La prise en charge scolaire des enfants de Savigny avait commencé en 1703, quand le pasteur Jean-Pierre Loys de Correvon obtint de LL.EE. de Berne la création de quatre régences (dont deux à Forel), soit pratiquement l’octroi d’une pension annuelle pour les maîtres (en partie en nature). Il s’agissait de classes qui avaient lieu chez les particuliers (plus ou moins dédommagés) du Village, au Martinet, parfois en Gremaudet et en Nialin. En 1799, afin de faire en sorte que les enfants pauvres cessent de négliger l’instruction pour aller mendier, les «pièces d’école», souvent situées dans des granges, seront remplacées par deux collèges, l’un au Village, l’autre au Martinet. Malgré son nom, le collège du Village n’est encore qu’une chambre délabrée où le régent enseigne le matin à 91 enfants…

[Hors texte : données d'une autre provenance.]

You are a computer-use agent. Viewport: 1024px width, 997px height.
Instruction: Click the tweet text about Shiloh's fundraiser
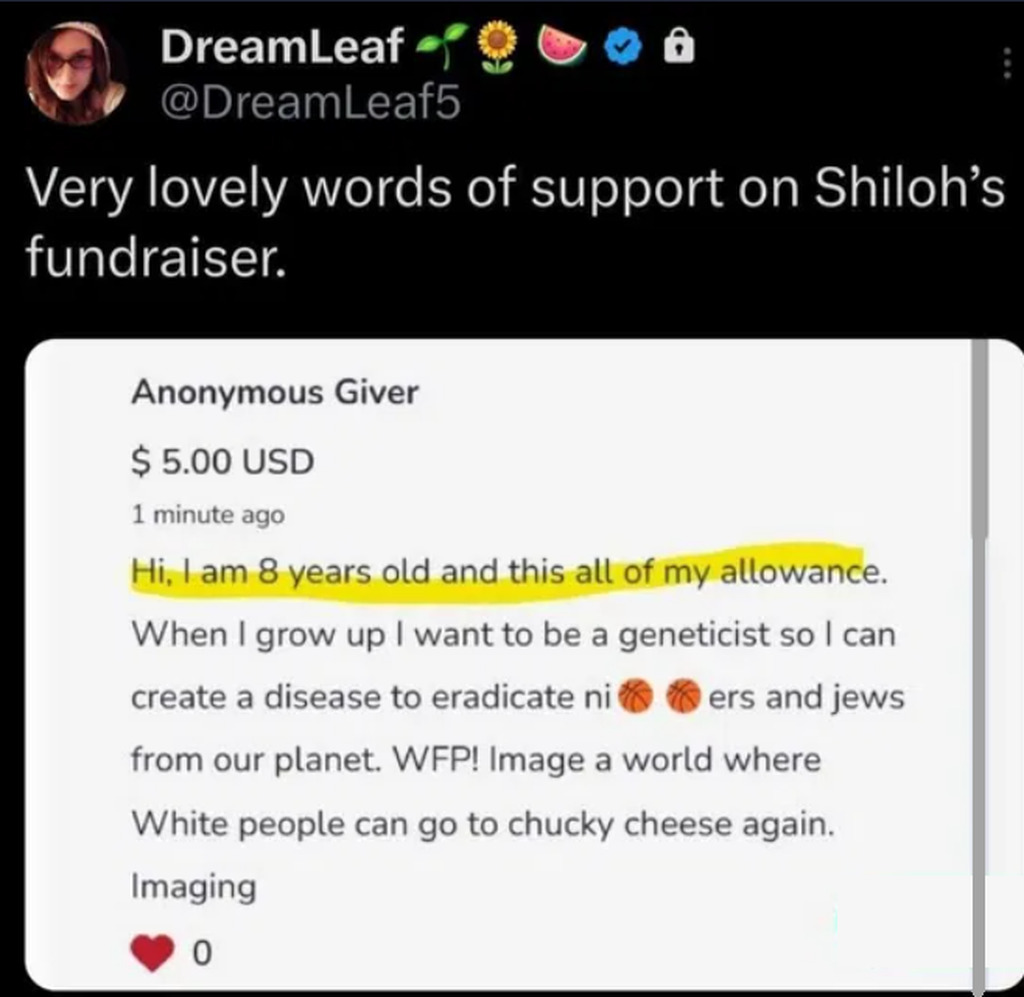pyautogui.click(x=515, y=221)
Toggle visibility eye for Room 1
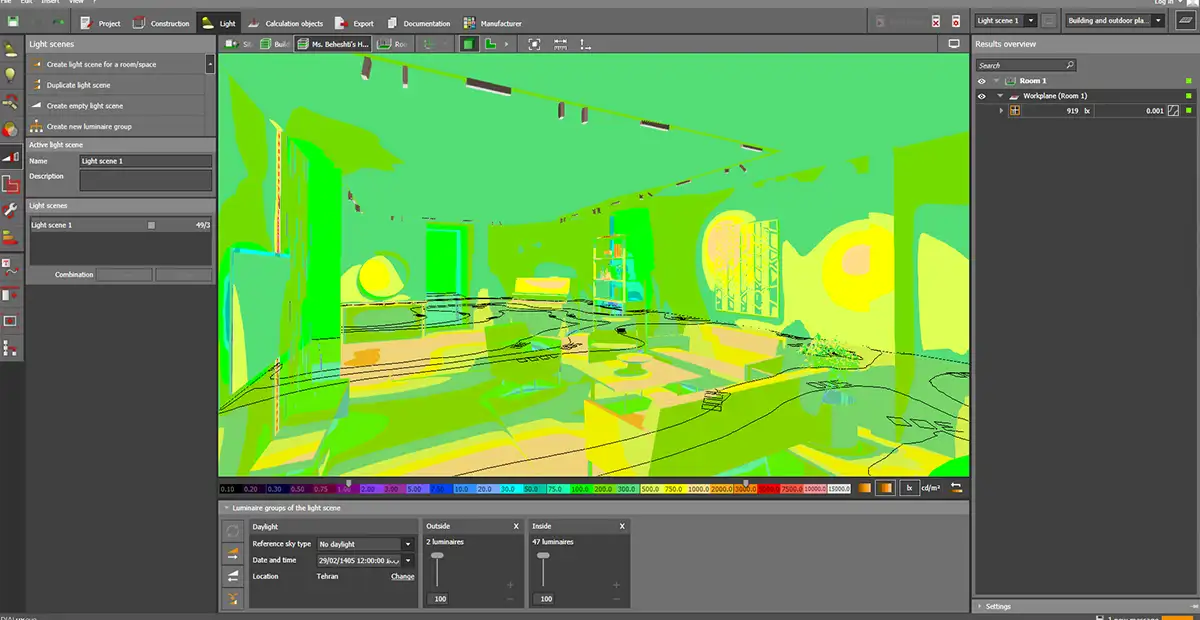 click(x=982, y=81)
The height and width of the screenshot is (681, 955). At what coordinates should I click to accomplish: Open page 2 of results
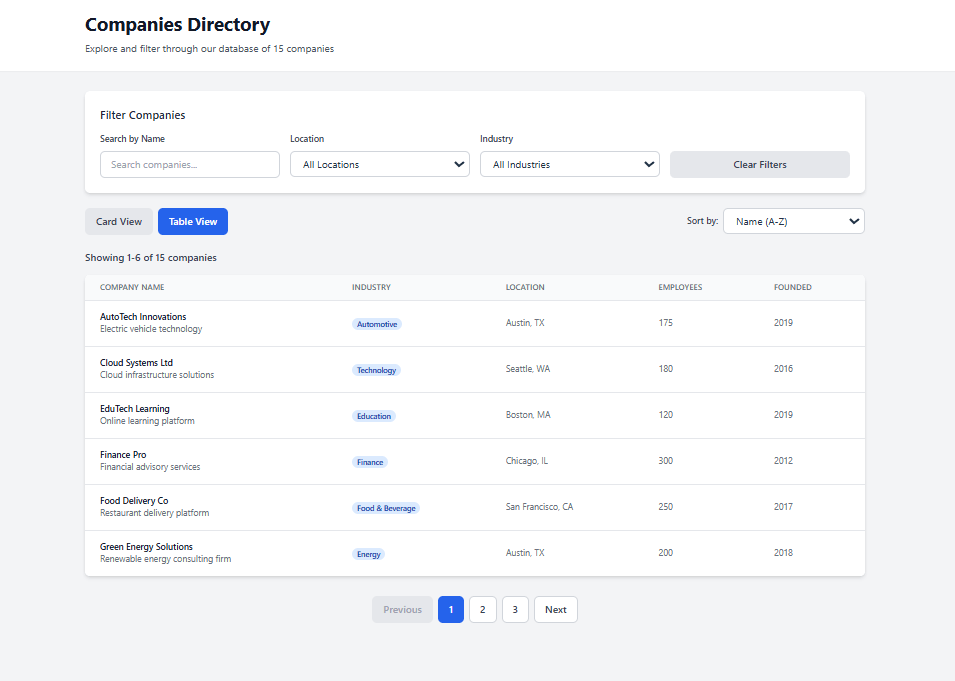(x=482, y=609)
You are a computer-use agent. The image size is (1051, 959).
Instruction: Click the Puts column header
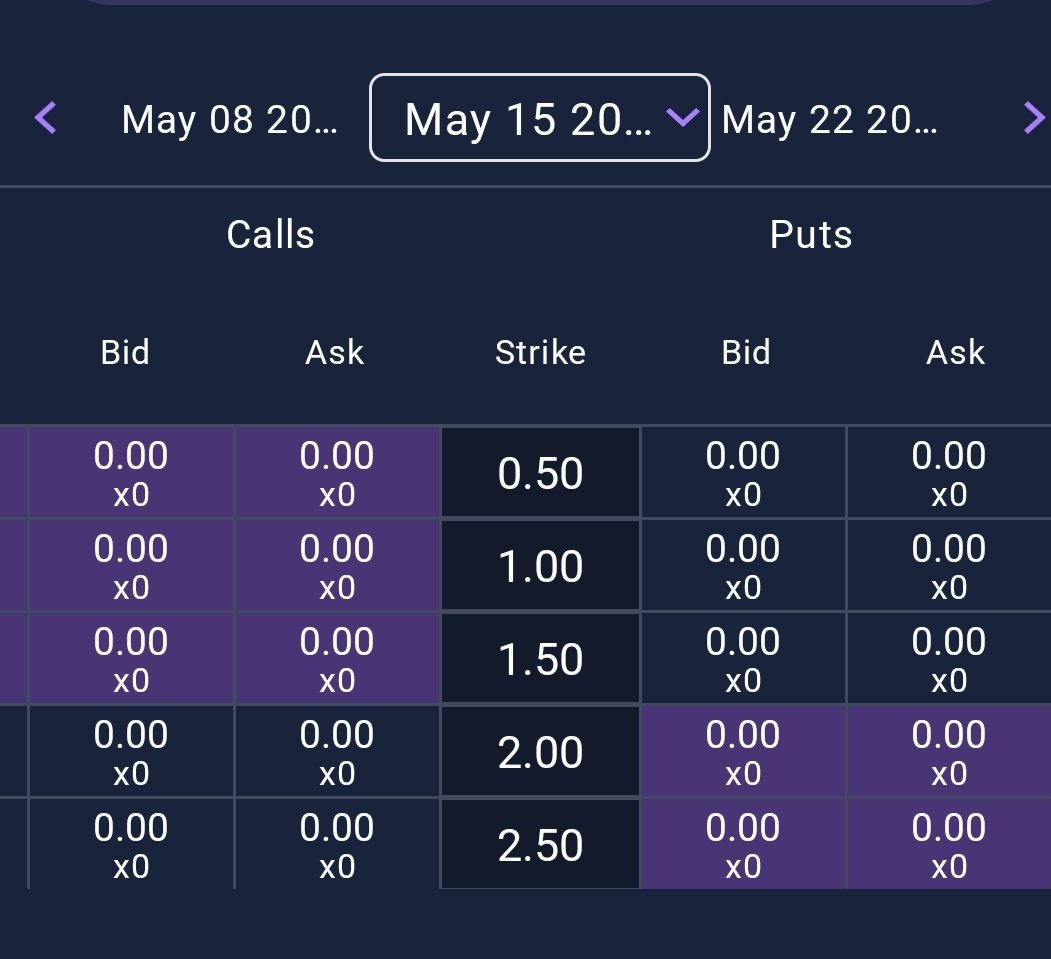tap(811, 235)
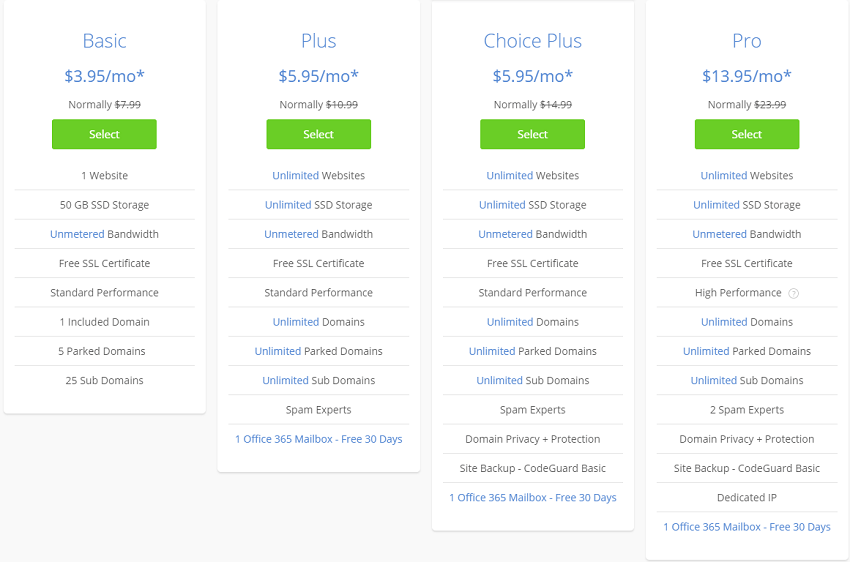Click the High Performance help question-mark icon
The width and height of the screenshot is (850, 562).
(x=793, y=293)
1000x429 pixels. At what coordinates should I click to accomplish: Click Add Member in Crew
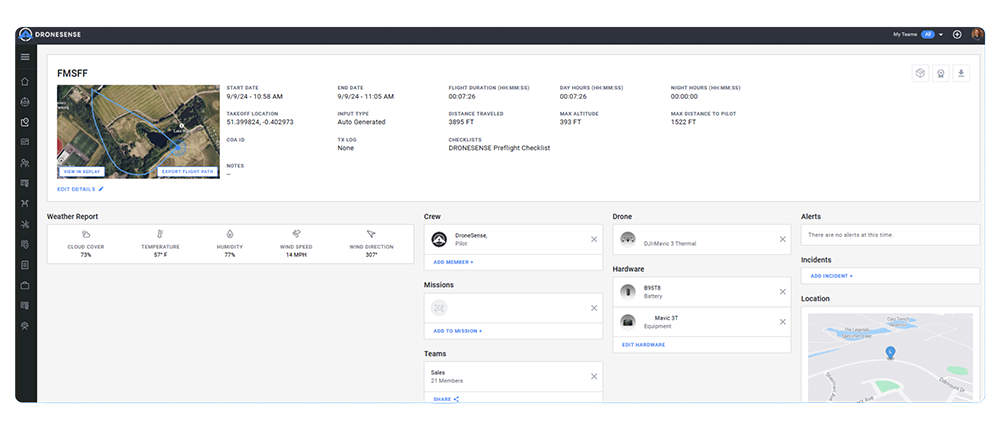tap(453, 262)
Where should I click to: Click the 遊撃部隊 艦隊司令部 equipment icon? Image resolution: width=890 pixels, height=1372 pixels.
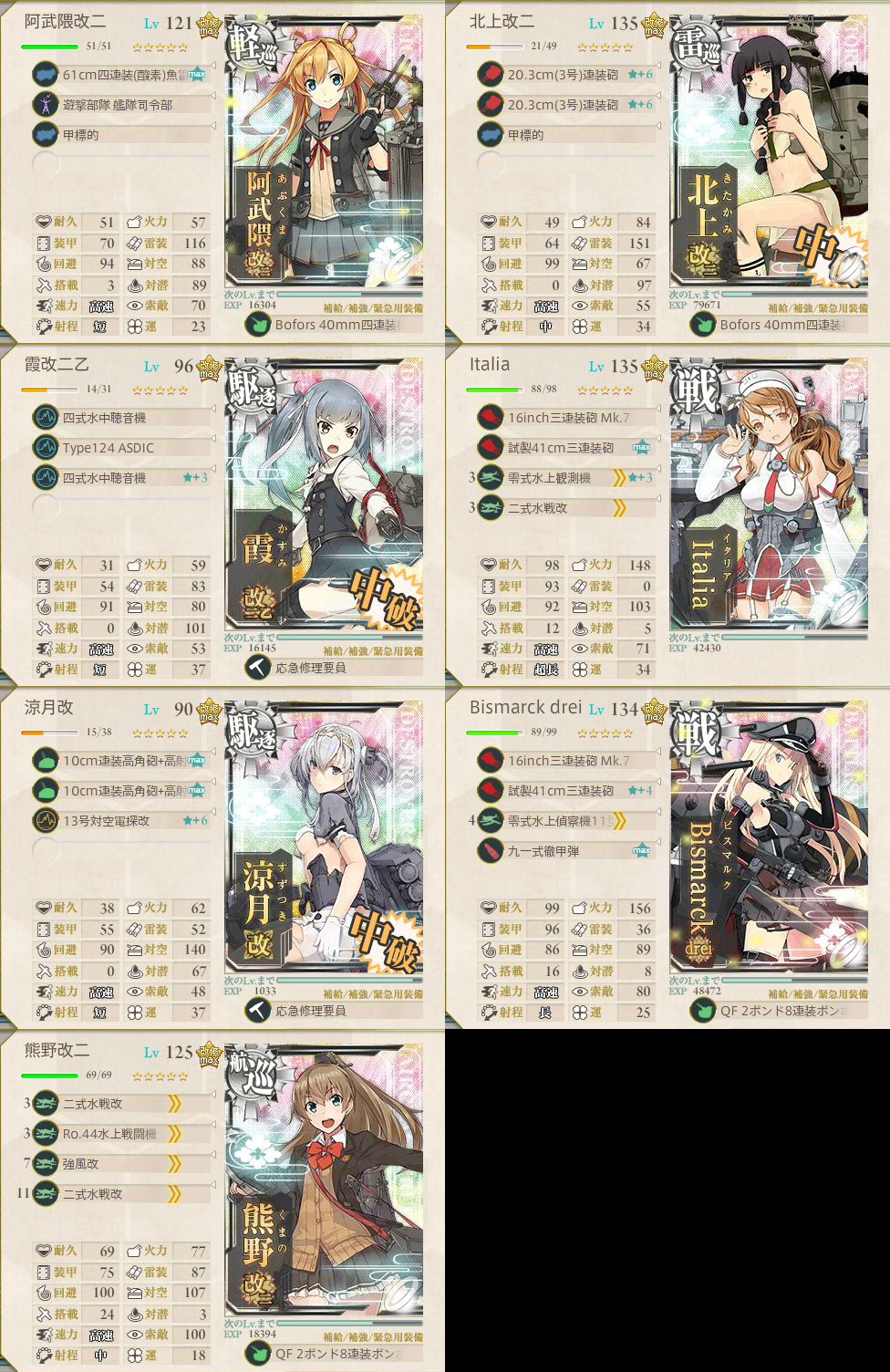pyautogui.click(x=46, y=105)
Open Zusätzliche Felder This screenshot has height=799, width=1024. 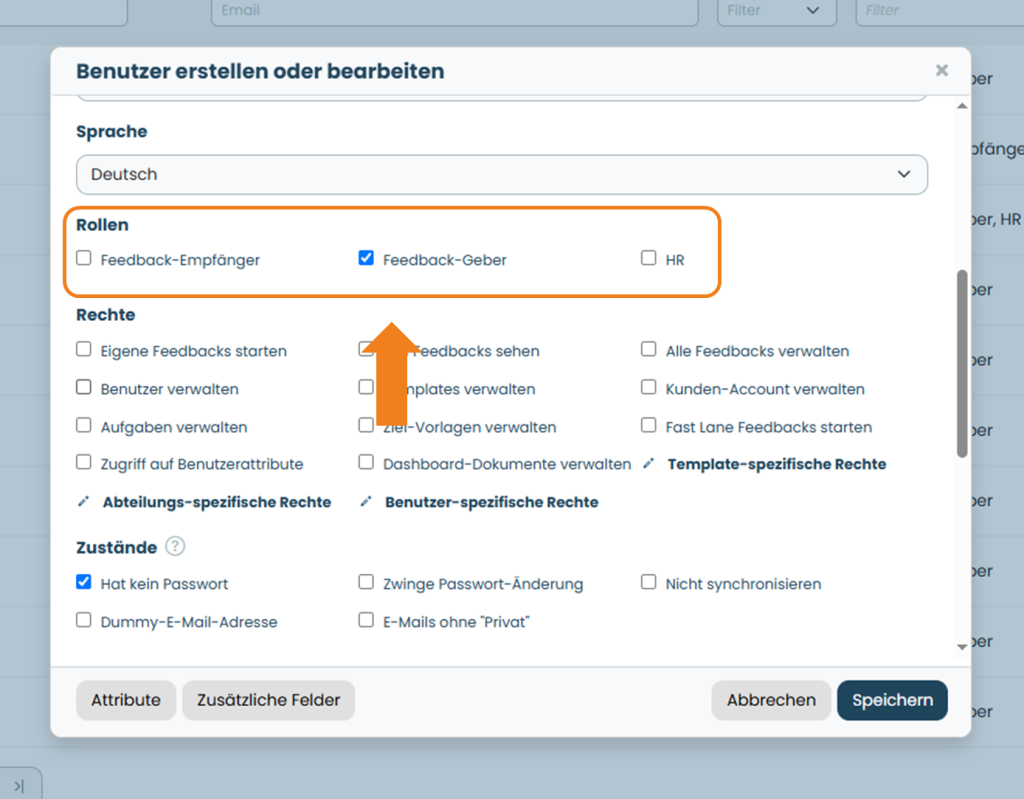coord(268,700)
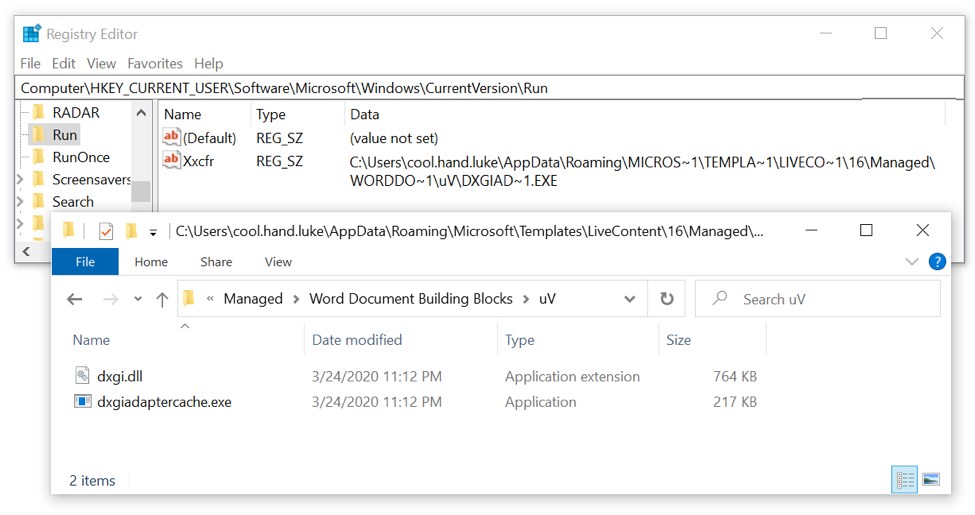Click the Properties checkmark in quick access toolbar
The width and height of the screenshot is (975, 515).
[106, 231]
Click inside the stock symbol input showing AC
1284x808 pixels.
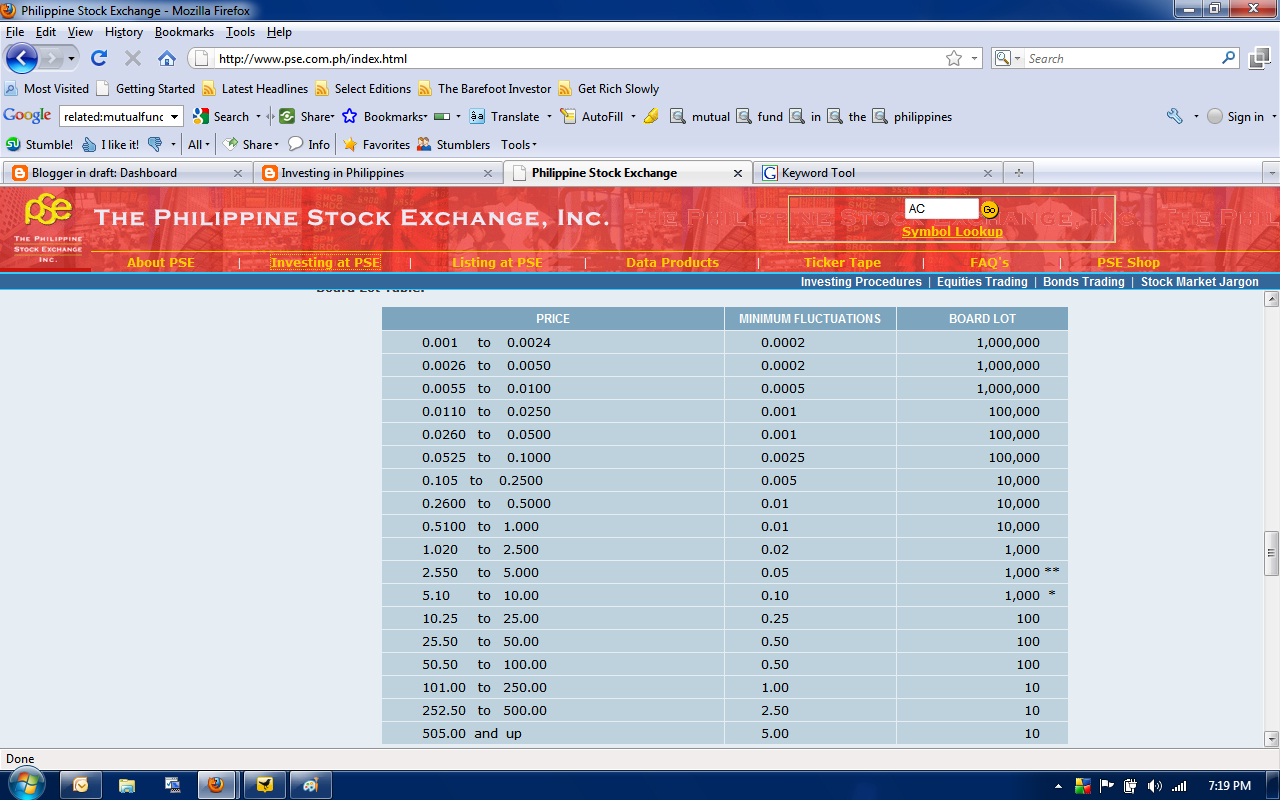940,208
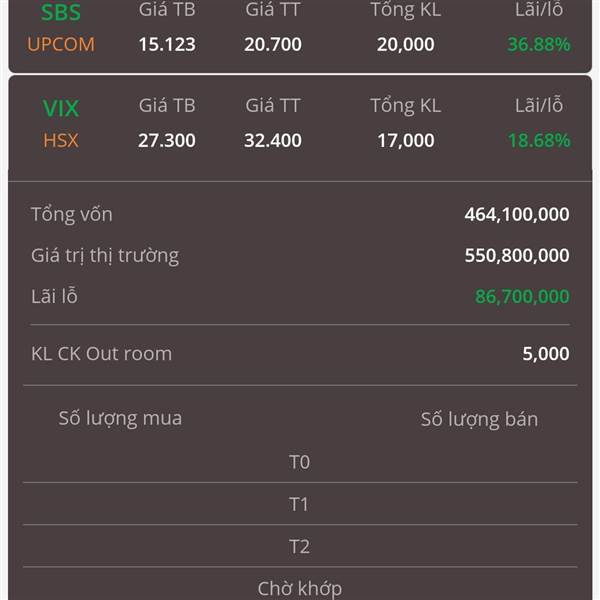
Task: Select the Giá trị thị trường row
Action: [x=300, y=256]
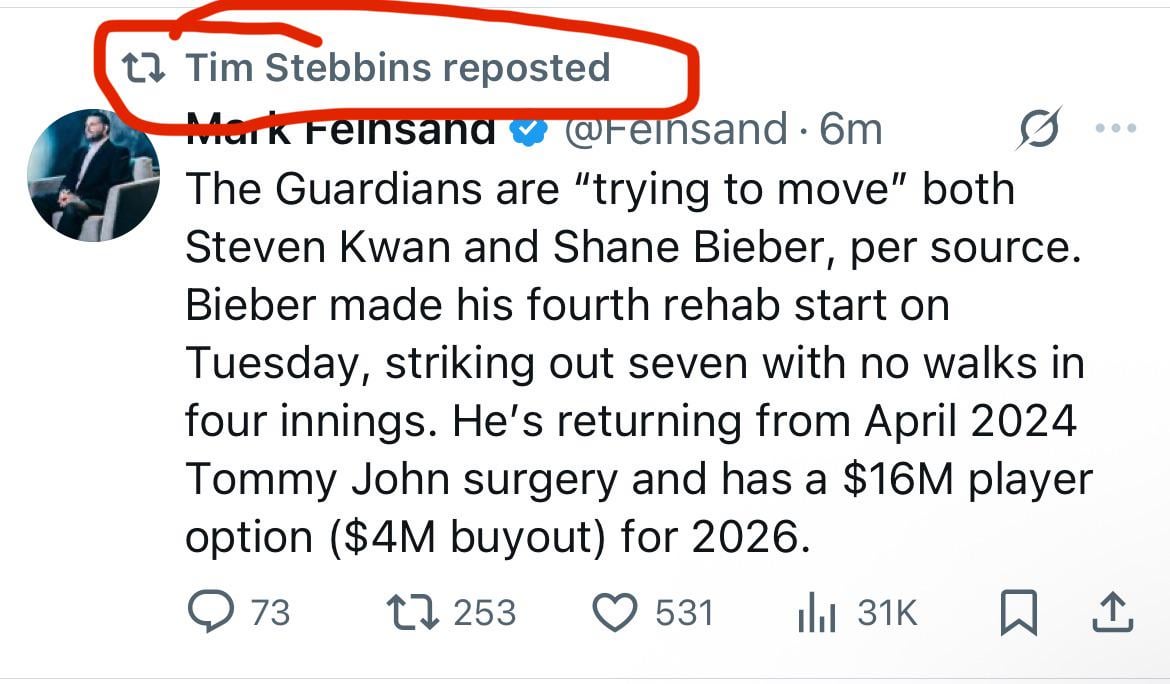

En 1825, Savigny compte trois écoles : l’école du Jorat, à la Goille, dans un bâtiment de 1768 loué puis acheté et rénové au fil des années; l’école du Martinet (depuis 1819) et l’école du Village où l’on réalisera en 1840 l’actuel Vieux Collège. Lors de l’inspection de 1841, la commune compte en plus une école en Gremaudet, annexe de l’école du Village, qui n’a lieu que l’hiver. Elle est décrite ainsi: «L’école – pour 33 enfants – se tient dans une chambre habitée, ayant lit et garderobe. Le propriétaire se tient sur le fourneau et y fume sa pipe.» En Martinet, le bâtiment de 1819 a bénéficié de réparations pas encore terminées et considérées comme tardives; il sera reconstruit en 1890.
En 1975, alors que la commune fête ses 150 ans, les collèges du Jorat et en Martinet sont encore là mais en sursis, et le «Vieux Collège» du Village a été remplacé en 1958 par un autre qui à son tour est devenu une garderie.
L’isolement de Savigny prendra fin en deux étapes. D’abord en 1844, après de nombreuses insistances communales, par l’inauguration de la route Lausanne-Oron, la bien nommée, et puis par la création en 1902 de l’embranchement en Marin reliant Savigny à la ligne de tram du Jorat (qui sera démantelée en 1963). Il est plus que probable que cette ouverture ait facilité un certain essor économique non agricole mais néanmoins entrepris par des agriculteurs.
Auparavant, l’économie locale se basait sur les «fruitières» (fromageries devenues simples laiteries): celles de Mollie-Margot en 1884, de la Claie-aux-Moines en 1891 et du Village en 1916. Ces fruitières resteront en activité jusqu’au début du XXe siècle avant que le lait ne descende directement tel quel à Lausanne. En outre, il y eut quelques artisans comme les tonneliers, cordonniers, forgerons, selliers, tisserands, couturières, tailleurs et menuisiers. En 1822 seront primés des fabricant(e)s de chapeaux de paille, de sabots de bois, de paniers, de râteaux et de manches. Les commerces se limitaient aux pintes de la Claie-aux-Moines (en 1750) et du Village (en 1804). L’auberge de la Claie-aux-Moines date de 1805 environ et le «Logis du Village» (aujourd’hui l’Auberge communale) de 1831.
Sur un plan plus industriel, signalons, à Mollie-Margot, l’entreprise Delessert de drains et tuiles active de 1810 à 1912; les carrières de molasse en Nialin dès 1865 et de grès aux Miguettes dès 1885; et l’ouverture en 1974 d’une importante gravière à la Claie-aux-Moines.
Pour conclure, une demande de concession pour l’extraction de «charbon de terre» à Saint-Amour est mentionnée en 1884 mais l’on ignore son issue.